Kitso Lynn Lelliott’s work in the Neues Schloss resembles an artistic ghost-story. By means of images and sounds, the artist evokes the presence of Alzire, a young woman who worked and lived at the court of Wilhelmine of Bayreuth. There are few traces of the young woman. Not even her real name is recorded. “Alzire” is the name given to her by Margravine Wilhelmine, based on the tragedy by the same name, “Alzire, ou les Américains”. It was written by French philosopher Voltaire, who the Margravine adored. All we know of Alzire, the human being, is based on a burial script by Hofprediger Schmidt. Not even 25 years of age, she died in Bayreuth on May 22nd, 1751.

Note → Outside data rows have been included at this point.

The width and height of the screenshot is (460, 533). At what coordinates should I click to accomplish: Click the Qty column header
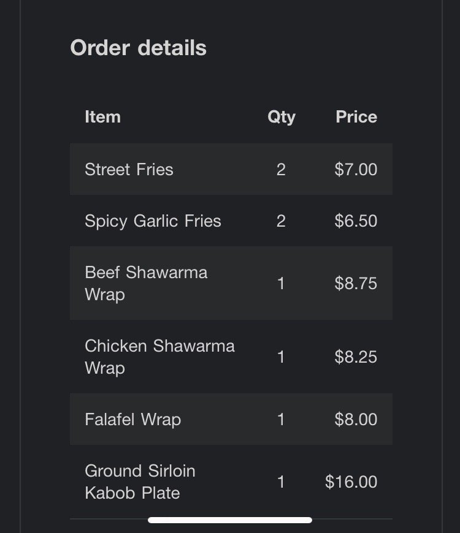(x=281, y=117)
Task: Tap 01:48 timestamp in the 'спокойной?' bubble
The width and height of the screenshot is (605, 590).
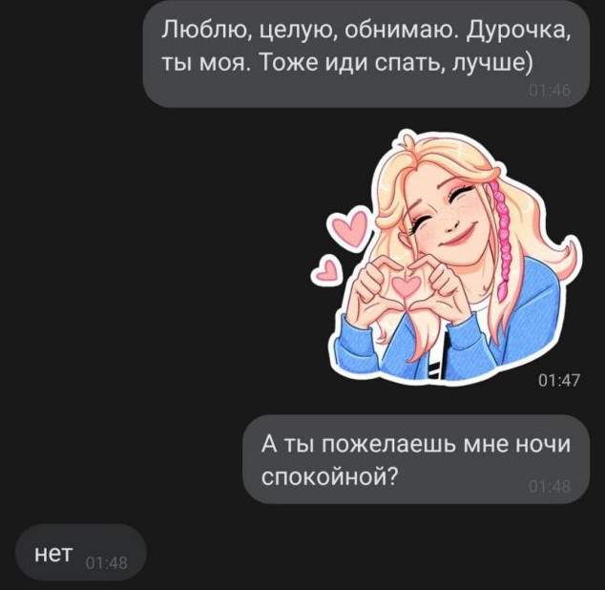Action: coord(550,487)
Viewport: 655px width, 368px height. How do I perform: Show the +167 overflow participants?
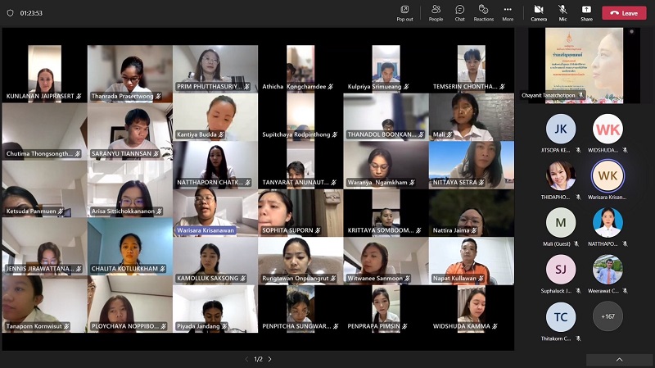pos(608,316)
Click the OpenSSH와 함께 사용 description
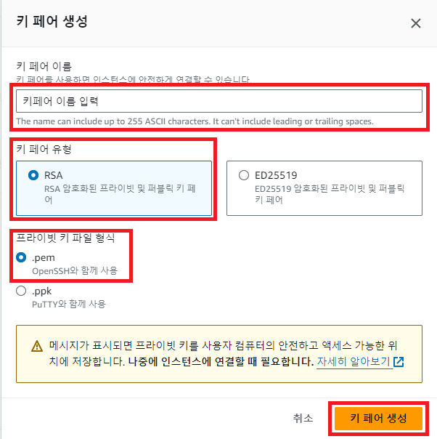Image resolution: width=437 pixels, height=439 pixels. click(75, 270)
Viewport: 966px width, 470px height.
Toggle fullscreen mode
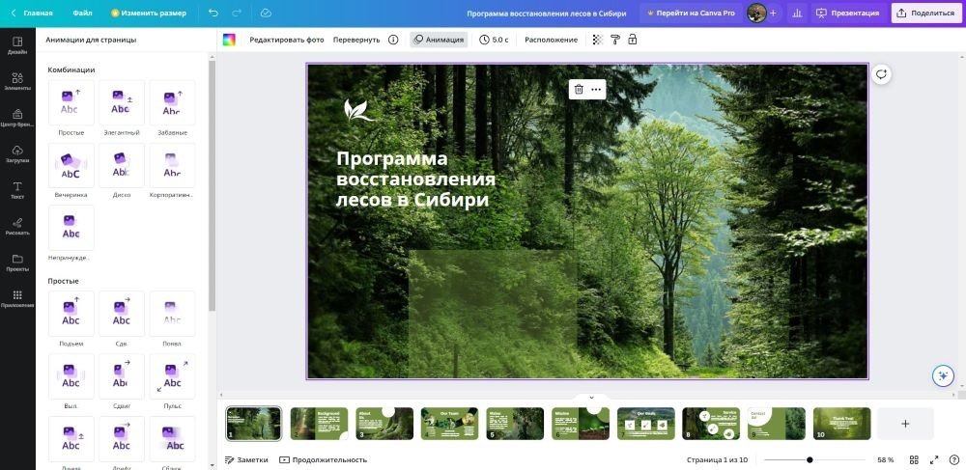[x=934, y=459]
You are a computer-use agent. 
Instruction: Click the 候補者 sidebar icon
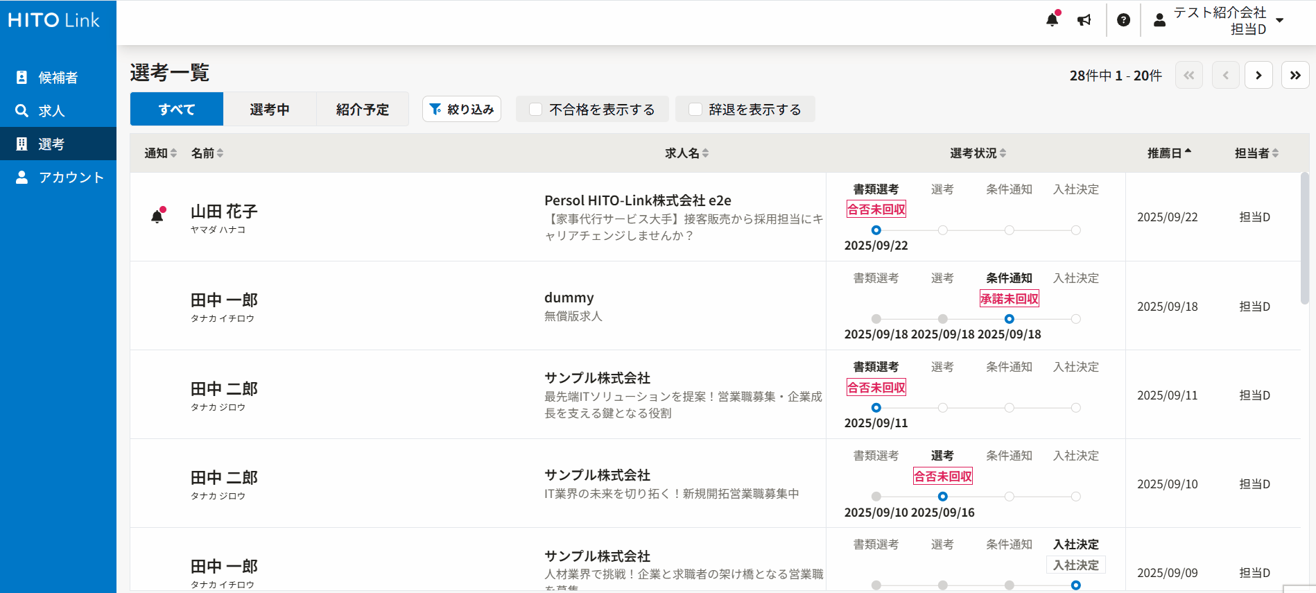pyautogui.click(x=22, y=78)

She had come a long way. As her country of birth, Surinam in South America is mentioned. At the time under Dutch colonialism Surinam was a place of slavery with many of its enslaved people being of West African ancestry. It had terrible conditions for people working on the sugar plantations and was a place of rebellion with people refusing the bondage they were placed under. The installation in the castle enacts, through this recalling of the disremembered Alzire, its own rebellion against the desolation of erasure. Her ghostly presence is recalled to fill a space and the narrative of a place she was otherwise forgotten from.

Alzire‘s story leaves many questions: What brought a woman from the Americas to the court of Wilhelmine of Bayreuth? What were the conditions of her journey? Did she act as a servant in Bayreuth, performing not only the duties of a servant but also being perceived through to the popular ‘exoticism’ of the time, when it was fashionable to have people from Africa and the Americas work at the European courts? Was she solely subject to being gazed upon? How did she look back? And did the eyes of the two women, Wilhelmine and Alzire, meet: seeing as both their migrations to Bayreuth were, most likely, not willful ones?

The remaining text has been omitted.